_To do_
From the entries that follow, reproduce exactly and only the lines from the line with "Task: Click into the Email field" to the line with "Viewport: 1588px width, 763px height.", endpoints included.

_Given data_
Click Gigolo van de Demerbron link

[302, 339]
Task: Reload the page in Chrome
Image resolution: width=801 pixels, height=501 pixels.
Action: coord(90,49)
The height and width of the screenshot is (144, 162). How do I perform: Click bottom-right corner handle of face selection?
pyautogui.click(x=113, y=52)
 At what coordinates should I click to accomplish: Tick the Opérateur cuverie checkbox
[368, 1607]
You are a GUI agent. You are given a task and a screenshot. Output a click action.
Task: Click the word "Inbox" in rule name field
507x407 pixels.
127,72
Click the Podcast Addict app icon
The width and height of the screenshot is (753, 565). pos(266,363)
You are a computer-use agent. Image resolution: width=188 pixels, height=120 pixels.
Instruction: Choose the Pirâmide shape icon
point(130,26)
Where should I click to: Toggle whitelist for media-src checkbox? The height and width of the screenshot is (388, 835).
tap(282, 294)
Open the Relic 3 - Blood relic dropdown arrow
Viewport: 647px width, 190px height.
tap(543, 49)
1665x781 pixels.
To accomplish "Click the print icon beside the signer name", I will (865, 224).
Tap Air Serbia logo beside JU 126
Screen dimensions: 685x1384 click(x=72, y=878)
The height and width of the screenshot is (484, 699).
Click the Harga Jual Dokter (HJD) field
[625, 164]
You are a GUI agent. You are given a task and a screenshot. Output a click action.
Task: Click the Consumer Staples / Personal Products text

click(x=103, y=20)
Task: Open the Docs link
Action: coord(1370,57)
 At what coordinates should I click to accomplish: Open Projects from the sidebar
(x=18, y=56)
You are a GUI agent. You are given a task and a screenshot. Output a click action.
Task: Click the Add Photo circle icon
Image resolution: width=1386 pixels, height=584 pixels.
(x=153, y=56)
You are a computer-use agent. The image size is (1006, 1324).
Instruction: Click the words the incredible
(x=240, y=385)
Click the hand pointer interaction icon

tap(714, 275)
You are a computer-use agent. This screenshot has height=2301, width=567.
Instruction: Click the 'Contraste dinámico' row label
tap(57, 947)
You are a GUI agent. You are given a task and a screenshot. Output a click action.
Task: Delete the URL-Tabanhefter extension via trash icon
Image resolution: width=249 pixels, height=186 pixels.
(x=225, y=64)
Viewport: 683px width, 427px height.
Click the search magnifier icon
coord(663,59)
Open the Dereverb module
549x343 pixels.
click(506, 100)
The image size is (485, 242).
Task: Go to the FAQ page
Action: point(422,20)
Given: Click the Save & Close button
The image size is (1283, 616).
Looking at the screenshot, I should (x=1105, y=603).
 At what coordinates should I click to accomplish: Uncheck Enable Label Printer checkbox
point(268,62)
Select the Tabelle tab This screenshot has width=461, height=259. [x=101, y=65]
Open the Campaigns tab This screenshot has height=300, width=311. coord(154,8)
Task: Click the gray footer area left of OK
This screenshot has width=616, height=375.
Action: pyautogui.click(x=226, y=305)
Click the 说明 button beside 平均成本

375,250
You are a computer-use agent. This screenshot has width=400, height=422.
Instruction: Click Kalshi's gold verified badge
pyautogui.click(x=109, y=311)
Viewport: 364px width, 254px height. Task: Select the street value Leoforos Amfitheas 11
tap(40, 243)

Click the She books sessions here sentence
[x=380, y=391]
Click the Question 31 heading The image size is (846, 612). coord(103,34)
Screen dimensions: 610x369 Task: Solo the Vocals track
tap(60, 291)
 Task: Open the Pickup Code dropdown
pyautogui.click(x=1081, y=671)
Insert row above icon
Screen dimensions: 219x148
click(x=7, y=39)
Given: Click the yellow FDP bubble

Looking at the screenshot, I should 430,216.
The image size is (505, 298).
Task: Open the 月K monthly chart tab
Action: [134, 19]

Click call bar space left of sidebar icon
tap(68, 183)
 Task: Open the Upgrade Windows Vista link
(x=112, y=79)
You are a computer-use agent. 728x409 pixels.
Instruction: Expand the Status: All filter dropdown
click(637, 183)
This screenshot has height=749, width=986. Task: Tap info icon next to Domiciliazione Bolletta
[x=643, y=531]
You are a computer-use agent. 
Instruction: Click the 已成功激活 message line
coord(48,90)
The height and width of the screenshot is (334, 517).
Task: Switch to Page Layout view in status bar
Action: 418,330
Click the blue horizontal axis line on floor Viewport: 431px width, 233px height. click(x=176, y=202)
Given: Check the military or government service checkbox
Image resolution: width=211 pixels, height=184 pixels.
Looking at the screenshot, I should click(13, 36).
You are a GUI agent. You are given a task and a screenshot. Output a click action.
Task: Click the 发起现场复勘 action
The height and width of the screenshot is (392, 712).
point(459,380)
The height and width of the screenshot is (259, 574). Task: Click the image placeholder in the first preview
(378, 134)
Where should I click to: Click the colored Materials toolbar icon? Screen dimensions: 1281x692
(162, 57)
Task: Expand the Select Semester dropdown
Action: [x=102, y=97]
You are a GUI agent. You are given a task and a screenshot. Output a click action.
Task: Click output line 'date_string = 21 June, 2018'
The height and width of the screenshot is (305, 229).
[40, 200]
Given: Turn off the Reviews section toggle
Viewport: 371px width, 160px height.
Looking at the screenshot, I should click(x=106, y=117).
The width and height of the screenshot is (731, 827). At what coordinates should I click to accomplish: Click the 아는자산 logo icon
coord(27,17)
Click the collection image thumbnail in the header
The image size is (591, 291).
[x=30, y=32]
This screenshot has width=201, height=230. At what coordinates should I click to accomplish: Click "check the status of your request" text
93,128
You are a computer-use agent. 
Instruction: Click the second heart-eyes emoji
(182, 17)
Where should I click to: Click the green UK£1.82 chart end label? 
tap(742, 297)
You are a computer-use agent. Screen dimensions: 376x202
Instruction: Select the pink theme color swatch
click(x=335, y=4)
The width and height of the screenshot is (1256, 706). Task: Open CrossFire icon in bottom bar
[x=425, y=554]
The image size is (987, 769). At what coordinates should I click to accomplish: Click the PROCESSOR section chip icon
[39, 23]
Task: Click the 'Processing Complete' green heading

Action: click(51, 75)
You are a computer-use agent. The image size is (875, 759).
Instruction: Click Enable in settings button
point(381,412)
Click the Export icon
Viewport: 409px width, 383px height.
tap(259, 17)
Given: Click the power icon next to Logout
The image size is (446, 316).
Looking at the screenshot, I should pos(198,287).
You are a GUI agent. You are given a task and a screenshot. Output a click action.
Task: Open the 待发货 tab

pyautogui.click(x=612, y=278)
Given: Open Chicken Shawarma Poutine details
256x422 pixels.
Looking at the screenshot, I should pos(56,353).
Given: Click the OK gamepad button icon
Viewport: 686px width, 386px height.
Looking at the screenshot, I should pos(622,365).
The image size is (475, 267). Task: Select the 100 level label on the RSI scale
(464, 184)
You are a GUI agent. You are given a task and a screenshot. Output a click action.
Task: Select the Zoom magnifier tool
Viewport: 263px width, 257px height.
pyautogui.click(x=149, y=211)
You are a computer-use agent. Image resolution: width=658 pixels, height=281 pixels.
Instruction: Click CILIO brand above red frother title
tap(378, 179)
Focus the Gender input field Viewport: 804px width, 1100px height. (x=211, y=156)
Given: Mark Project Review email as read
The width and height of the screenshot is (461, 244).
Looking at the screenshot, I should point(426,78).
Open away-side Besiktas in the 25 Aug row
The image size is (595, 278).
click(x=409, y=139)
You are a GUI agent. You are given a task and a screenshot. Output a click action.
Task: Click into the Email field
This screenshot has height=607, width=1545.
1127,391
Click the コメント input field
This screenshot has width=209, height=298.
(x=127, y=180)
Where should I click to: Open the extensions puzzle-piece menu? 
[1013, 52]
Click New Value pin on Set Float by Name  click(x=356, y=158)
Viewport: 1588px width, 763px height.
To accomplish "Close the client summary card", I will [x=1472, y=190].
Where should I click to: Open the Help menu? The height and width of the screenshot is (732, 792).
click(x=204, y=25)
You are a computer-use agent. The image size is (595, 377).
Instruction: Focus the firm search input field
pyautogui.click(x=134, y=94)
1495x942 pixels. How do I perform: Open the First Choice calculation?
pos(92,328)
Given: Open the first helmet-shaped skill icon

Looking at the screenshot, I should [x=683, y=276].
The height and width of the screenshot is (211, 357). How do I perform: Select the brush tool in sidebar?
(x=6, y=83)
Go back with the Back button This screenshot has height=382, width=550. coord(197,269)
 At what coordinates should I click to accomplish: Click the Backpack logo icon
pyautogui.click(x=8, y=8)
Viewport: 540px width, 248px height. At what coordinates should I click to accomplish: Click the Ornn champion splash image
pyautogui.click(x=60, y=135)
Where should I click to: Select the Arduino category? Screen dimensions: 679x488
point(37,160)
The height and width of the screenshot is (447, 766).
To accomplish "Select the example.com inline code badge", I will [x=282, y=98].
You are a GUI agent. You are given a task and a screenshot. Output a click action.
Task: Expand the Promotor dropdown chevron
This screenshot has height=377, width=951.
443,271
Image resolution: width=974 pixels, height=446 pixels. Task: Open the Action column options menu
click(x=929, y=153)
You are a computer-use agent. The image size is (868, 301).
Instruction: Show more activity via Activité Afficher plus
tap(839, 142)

_Result of the task_
Task: Click into the Email field
This screenshot has height=607, width=1545.
1127,391
Click the コメント input field
This screenshot has width=209, height=298.
(x=127, y=180)
Where should I click to: Open the extensions puzzle-piece menu? 
[1013, 52]
Click New Value pin on Set Float by Name  click(x=356, y=158)
Viewport: 1588px width, 763px height.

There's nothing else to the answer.